GOAL OF THE EXERCISE: Every single line below has to be printed once more, exactly.

Stored items

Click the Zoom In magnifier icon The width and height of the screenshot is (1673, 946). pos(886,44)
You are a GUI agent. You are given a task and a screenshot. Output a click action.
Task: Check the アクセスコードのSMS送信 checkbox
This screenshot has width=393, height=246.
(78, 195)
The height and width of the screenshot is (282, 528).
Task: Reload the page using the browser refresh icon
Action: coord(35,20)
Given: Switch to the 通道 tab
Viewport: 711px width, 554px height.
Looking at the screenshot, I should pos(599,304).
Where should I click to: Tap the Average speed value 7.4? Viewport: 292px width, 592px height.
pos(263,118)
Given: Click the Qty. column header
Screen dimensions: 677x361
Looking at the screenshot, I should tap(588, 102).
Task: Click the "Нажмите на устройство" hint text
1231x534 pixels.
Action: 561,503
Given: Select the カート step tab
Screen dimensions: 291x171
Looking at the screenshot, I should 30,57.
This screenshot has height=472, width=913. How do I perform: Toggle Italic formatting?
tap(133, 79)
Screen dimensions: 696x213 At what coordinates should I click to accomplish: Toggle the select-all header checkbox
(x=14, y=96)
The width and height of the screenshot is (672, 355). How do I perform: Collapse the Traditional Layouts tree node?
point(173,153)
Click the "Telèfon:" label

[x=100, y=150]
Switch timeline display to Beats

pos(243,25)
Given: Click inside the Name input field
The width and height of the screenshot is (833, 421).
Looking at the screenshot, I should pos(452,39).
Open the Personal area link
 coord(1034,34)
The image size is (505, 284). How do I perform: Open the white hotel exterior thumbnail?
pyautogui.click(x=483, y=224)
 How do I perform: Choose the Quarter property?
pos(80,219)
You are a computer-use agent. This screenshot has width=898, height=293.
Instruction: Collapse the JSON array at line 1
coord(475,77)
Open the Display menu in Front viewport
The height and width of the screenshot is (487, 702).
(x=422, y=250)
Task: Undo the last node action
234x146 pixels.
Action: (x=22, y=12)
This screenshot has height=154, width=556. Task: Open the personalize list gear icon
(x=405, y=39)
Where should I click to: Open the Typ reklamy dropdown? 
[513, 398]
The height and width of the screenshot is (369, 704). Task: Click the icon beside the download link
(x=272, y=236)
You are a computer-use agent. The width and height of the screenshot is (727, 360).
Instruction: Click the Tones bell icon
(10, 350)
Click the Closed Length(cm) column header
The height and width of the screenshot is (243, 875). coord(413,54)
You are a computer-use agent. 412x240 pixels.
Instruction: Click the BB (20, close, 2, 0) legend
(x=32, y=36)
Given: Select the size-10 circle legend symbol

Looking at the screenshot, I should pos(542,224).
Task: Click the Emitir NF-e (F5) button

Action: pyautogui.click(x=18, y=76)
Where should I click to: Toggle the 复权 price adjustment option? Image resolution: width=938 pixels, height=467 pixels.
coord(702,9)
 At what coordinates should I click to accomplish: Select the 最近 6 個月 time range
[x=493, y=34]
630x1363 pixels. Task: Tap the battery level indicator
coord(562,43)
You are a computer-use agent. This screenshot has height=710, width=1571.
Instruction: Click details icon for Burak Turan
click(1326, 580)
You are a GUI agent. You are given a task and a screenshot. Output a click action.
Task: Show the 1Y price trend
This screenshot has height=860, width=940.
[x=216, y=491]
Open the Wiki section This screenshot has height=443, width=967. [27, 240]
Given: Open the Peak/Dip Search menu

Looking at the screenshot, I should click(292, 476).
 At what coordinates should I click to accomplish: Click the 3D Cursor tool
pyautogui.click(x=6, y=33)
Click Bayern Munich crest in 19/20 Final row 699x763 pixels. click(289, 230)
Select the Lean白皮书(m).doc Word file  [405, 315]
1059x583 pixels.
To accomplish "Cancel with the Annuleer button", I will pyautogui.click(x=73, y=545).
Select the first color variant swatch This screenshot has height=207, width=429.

WRITTEN ANSWER:
Click the Zoom In magnifier icon The width and height of the screenshot is (1673, 946). pos(886,44)
You are a GUI agent. You are given a task and a screenshot. Output a click action.
Task: Check the アクセスコードのSMS送信 checkbox
This screenshot has width=393, height=246.
(78, 195)
The height and width of the screenshot is (282, 528).
Task: Reload the page using the browser refresh icon
Action: coord(35,20)
Given: Switch to the 通道 tab
Viewport: 711px width, 554px height.
Looking at the screenshot, I should pos(599,304).
Where should I click to: Tap the Average speed value 7.4? Viewport: 292px width, 592px height.
pos(263,118)
Given: Click the Qty. column header
Screen dimensions: 677x361
Looking at the screenshot, I should tap(588, 102).
Task: Click the "Нажмите на устройство" hint text
1231x534 pixels.
Action: 561,503
Given: Select the カート step tab
Screen dimensions: 291x171
Looking at the screenshot, I should 30,57.
This screenshot has height=472, width=913. How do I perform: Toggle Italic formatting?
tap(133, 79)
Screen dimensions: 696x213 At what coordinates should I click to accomplish: Toggle the select-all header checkbox
(x=14, y=96)
The width and height of the screenshot is (672, 355). How do I perform: Collapse the Traditional Layouts tree node?
point(173,153)
Click the "Telèfon:" label

[x=100, y=150]
Switch timeline display to Beats

pos(243,25)
Given: Click inside the Name input field
The width and height of the screenshot is (833, 421).
Looking at the screenshot, I should pos(452,39).
Open the Personal area link
 coord(1034,34)
The image size is (505, 284). How do I perform: Open the white hotel exterior thumbnail?
pyautogui.click(x=483, y=224)
 How do I perform: Choose the Quarter property?
pos(80,219)
You are a computer-use agent. This screenshot has width=898, height=293.
Instruction: Collapse the JSON array at line 1
coord(475,77)
Open the Display menu in Front viewport
The height and width of the screenshot is (487, 702).
(x=422, y=250)
Task: Undo the last node action
234x146 pixels.
Action: (x=22, y=12)
This screenshot has height=154, width=556. Task: Open the personalize list gear icon
(x=405, y=39)
Where should I click to: Open the Typ reklamy dropdown? 
[513, 398]
The height and width of the screenshot is (369, 704). Task: Click the icon beside the download link
(x=272, y=236)
You are a computer-use agent. The width and height of the screenshot is (727, 360).
Instruction: Click the Tones bell icon
(10, 350)
Click the Closed Length(cm) column header
The height and width of the screenshot is (243, 875). coord(413,54)
You are a computer-use agent. 412x240 pixels.
Instruction: Click the BB (20, close, 2, 0) legend
(x=32, y=36)
Given: Select the size-10 circle legend symbol

Looking at the screenshot, I should pos(542,224).
Task: Click the Emitir NF-e (F5) button

Action: pyautogui.click(x=18, y=76)
Where should I click to: Toggle the 复权 price adjustment option? Image resolution: width=938 pixels, height=467 pixels.
coord(702,9)
 At what coordinates should I click to accomplish: Select the 最近 6 個月 time range
[x=493, y=34]
630x1363 pixels. Task: Tap the battery level indicator
coord(562,43)
You are a computer-use agent. This screenshot has height=710, width=1571.
Instruction: Click details icon for Burak Turan
click(1326, 580)
You are a GUI agent. You are given a task and a screenshot. Output a click action.
Task: Show the 1Y price trend
This screenshot has height=860, width=940.
[x=216, y=491]
Open the Wiki section This screenshot has height=443, width=967. [27, 240]
Given: Open the Peak/Dip Search menu

Looking at the screenshot, I should click(292, 476).
 At what coordinates should I click to accomplish: Click the 3D Cursor tool
pyautogui.click(x=6, y=33)
Click Bayern Munich crest in 19/20 Final row 699x763 pixels. click(289, 230)
Select the Lean白皮书(m).doc Word file  [405, 315]
1059x583 pixels.
To accomplish "Cancel with the Annuleer button", I will pyautogui.click(x=73, y=545).
Select the first color variant swatch This screenshot has height=207, width=429.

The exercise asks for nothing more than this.